Yine rakamlarla başlayalım; Afyonspor’u 1-0 yenen Gençlerbirliği, sezona muhteşem bir başlangıç yaparak galibiyet serisini 7 maça çıkarttı ve 1. Lig tarihinin sezona en iyi başlangıç yapan takımı unvanını elde etmeyi başardı.
Alkaraların 7 maça çıkarttıkları galibiyet serisi aynı zamanda kulübün lig tarihi boyunca 2 kez tekrarladığı seri galibiyet rekorunun egalesi oldu. Her iki serinin de Kırmızı-Siyahlıların sezon sonu şampiyon olarak Süper Lig’e adımlarını attıkları 1982-1983 ve 1988-1989 sezonlarında olduğunu da not düşmekte fayda var.
Gelelim maça;
Gençlerbirliği bir an önce golü bulmak için, Afyon ise gol yememek için iştahlı bir şekilde oyuna başladılar. Maçtan önce yağan kısa süreli sağanak yağış, kötü olan zemini iyice ağırlaştırmış ve özellikle kapalıya yakın bölgelerde su birikintileri oluşturmuştu. İlk yarıda Gençlerbirliği’nin sağ kanattan yaptığı atakların birçoğu da işte bu su birikintilerine saplanıp kaldı.
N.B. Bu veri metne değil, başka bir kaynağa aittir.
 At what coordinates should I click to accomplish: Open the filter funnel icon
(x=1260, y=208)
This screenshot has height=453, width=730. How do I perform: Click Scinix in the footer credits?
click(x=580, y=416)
Sessegnon’un hem zemin, hem de rakip oyuncularla mücadele ederek, Nobre’nin bulduğu topları kafayla ya da ayakla tek pas yaparak pozisyon hazırlamaya çalışmaları, Alper ile Ahmet’in kanatları besleme çabaları, Yasin’in rakip ataklarında top kesme hamleleri, Luccas’ın vücudunu koyarak rakip ataklarını kesişi ya da araya geçip top kesişleri ve Jailton’un hızını kullanarak rakip oyuncuları oyundan düşürmesi ilk yarının Alkaralar için pozitif notlarıydı.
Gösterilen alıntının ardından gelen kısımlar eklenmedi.